O Réveillon das Havaianas
O posfácio político deste ano foi a propaganda das sandálias Havaianas. Depois de Fernanda Torres afirmar que não entraria no novo ano com o pé direito, mas com os dois pés, algumas pessoas, em vídeos de tom burlesco, picotaram chinelos para demarcar suas posições políticas.
Confesso que sinto saudade de uma discussão política mais robusta. Há tempos, porém, o nível do debate não permite o enfrentamento de temas mais estruturais para o país, e talvez isso tenha se iniciado com a proliferação de vozes de duvidosa densidade intelectual nas redes ditas (anti)sociais, hoje a principal arena política.
Tudo isso se refletiu, por exemplo, na própria configuração do Congresso Nacional. Coisas impensáveis de serem ditas até mesmo no ambiente privado passaram a ser orgulhosamente proferidas nessas redes, sem pudor ou constrangimento.
Dias atrás, em um discurso higienista, cujas entrelinhas desvelam racismo e preconceito, um deputado federal denominou o Maranhão como uma “bosta” ao compará-lo com Santa Catarina. Na mesma fala, defendeu que pessoas pobres não participassem, pelo voto, da vida política.
As desigualdades internas são comuns a todos os países.

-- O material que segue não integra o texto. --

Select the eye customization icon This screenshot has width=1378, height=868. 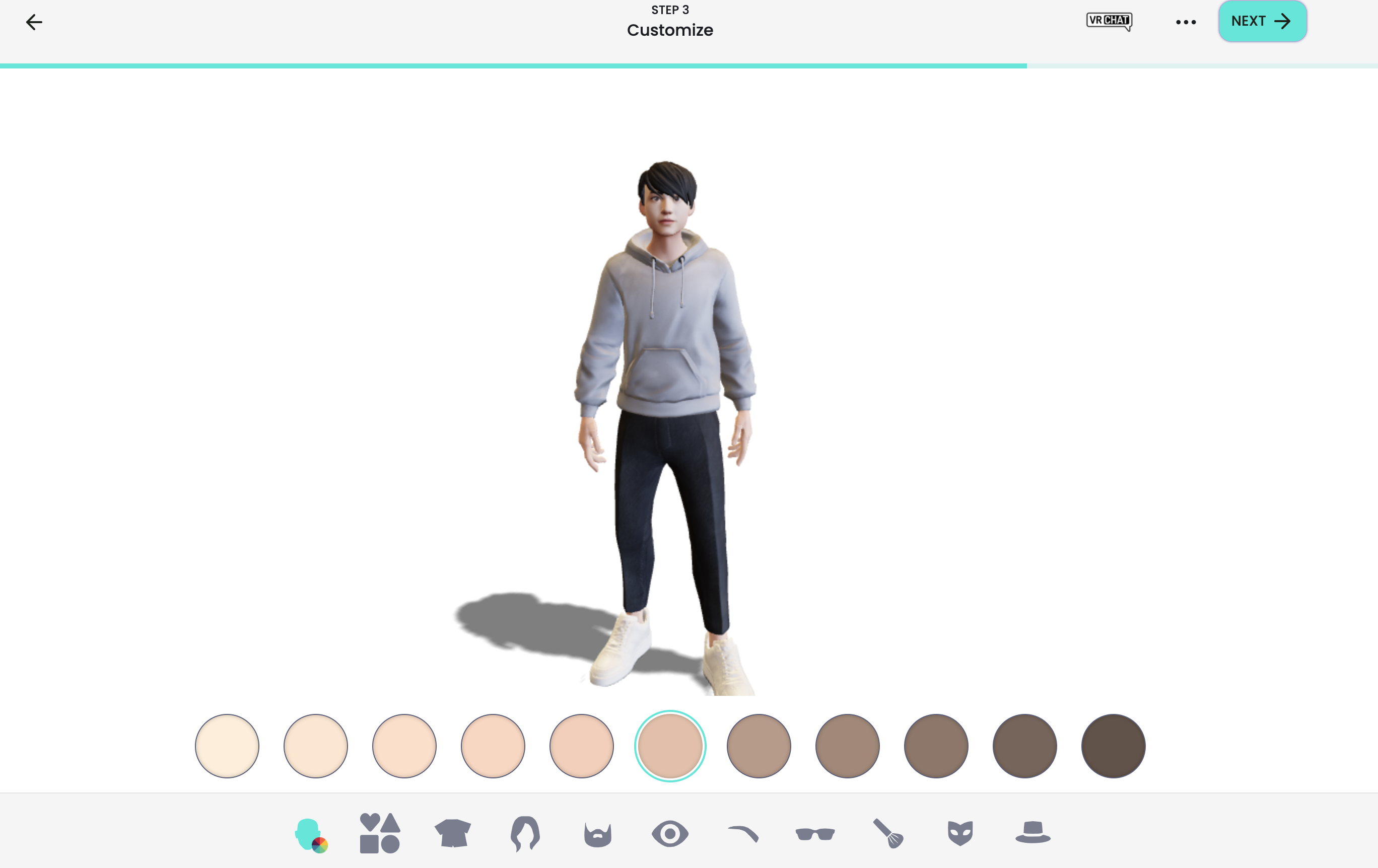[x=669, y=834]
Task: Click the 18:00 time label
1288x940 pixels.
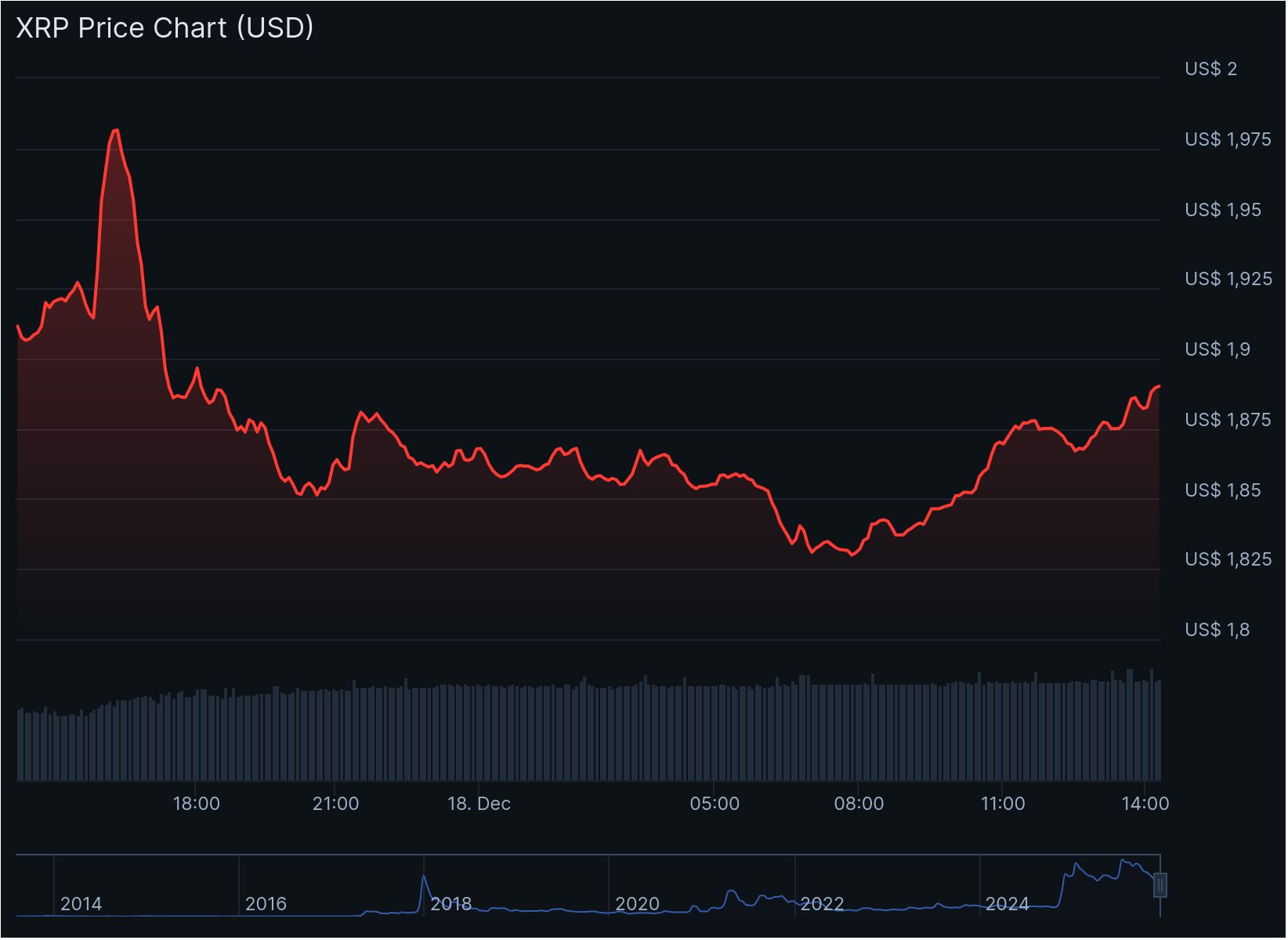Action: [198, 803]
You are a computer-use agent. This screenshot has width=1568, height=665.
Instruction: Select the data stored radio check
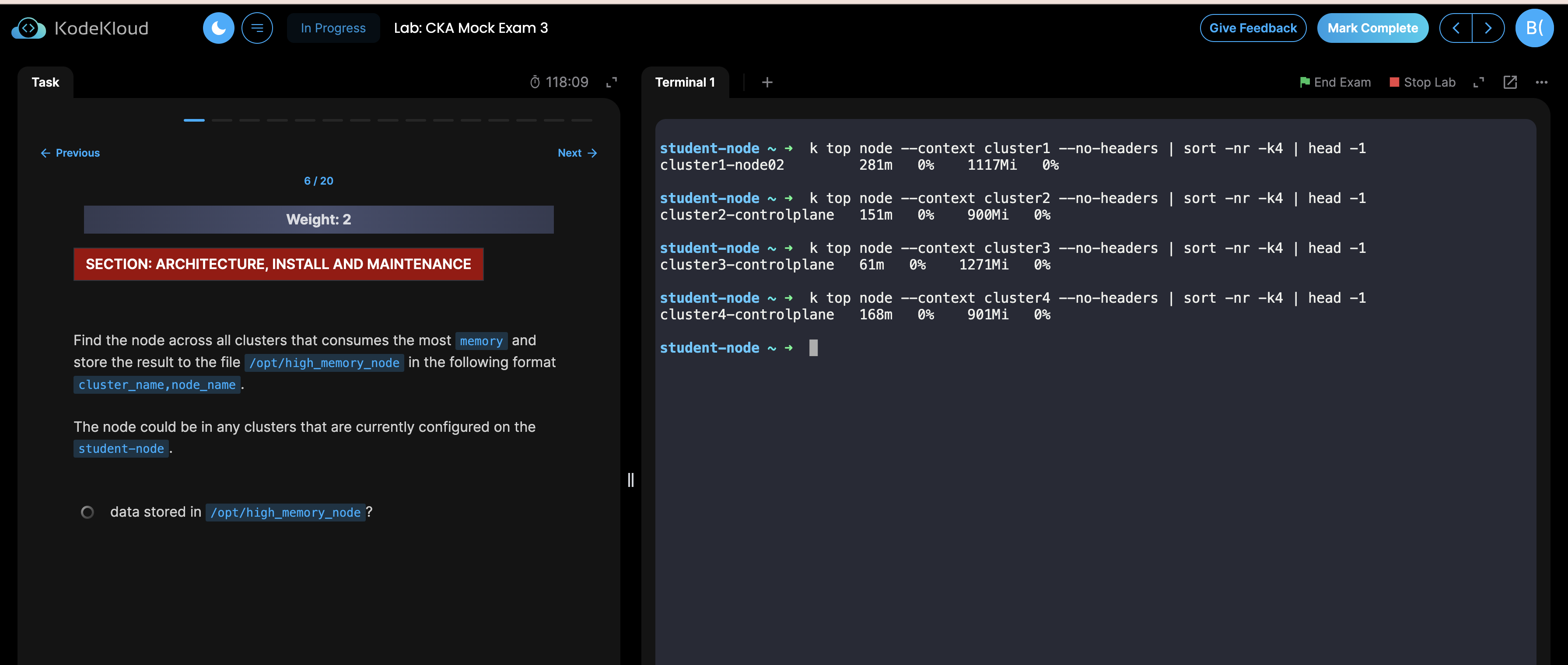click(x=88, y=512)
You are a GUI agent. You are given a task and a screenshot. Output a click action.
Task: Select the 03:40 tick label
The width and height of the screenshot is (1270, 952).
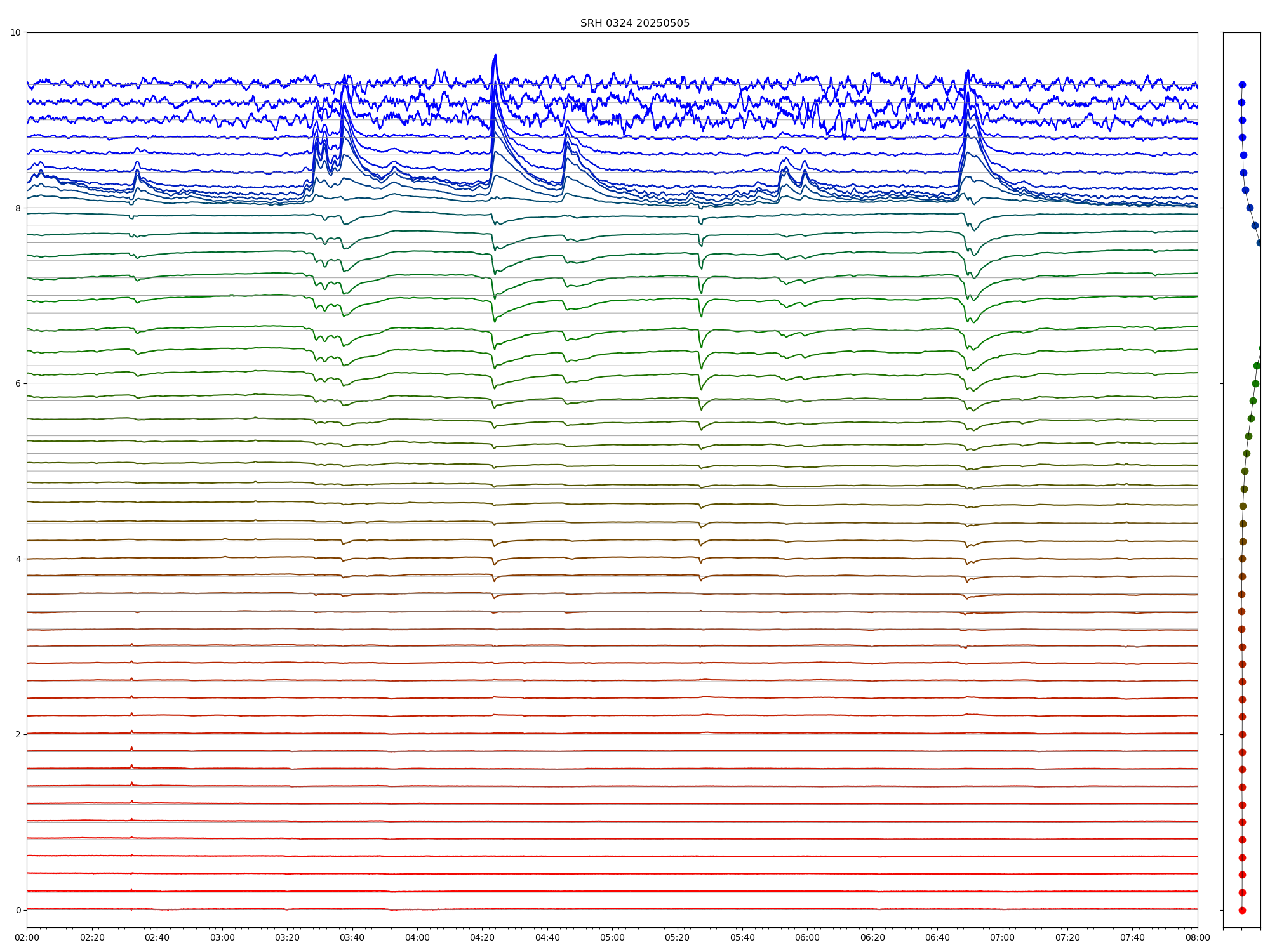click(x=352, y=937)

Em 1990, Maradona, antes do jogo Itália x Argentina, lembrou aos napolitanos que eles eram estrangeiros em seu próprio país, marginalizados pelos italianos do norte rico e industrializado.
Em federações — especialmente naquelas de território continental — um dos grandes desafios dos governantes é a correção das desigualdades socioeconômicas. Por meio de políticas públicas, busca-se aproximar a qualidade de vida de quem mora nos confins da selva amazônica daquela de quem vive em uma capital industrializada, sem vilipendiar as diferenças culturais que demarcam cada região.
Talvez o episódio das sandálias diga menos sobre moda ou publicidade e mais sobre o empobrecimento do debate público. Quando campanhas comerciais passam a ocupar o lugar de discussões políticas sérias, algo já se perdeu no caminho.
Entre recortes oportunistas, discursos excludentes e uma arena pública cada vez mais ruidosa, parcela significativa da classe política deixa de buscar — e, por vezes, chega a obstaculizar — soluções para os problemas que produzem descalços em nosso país.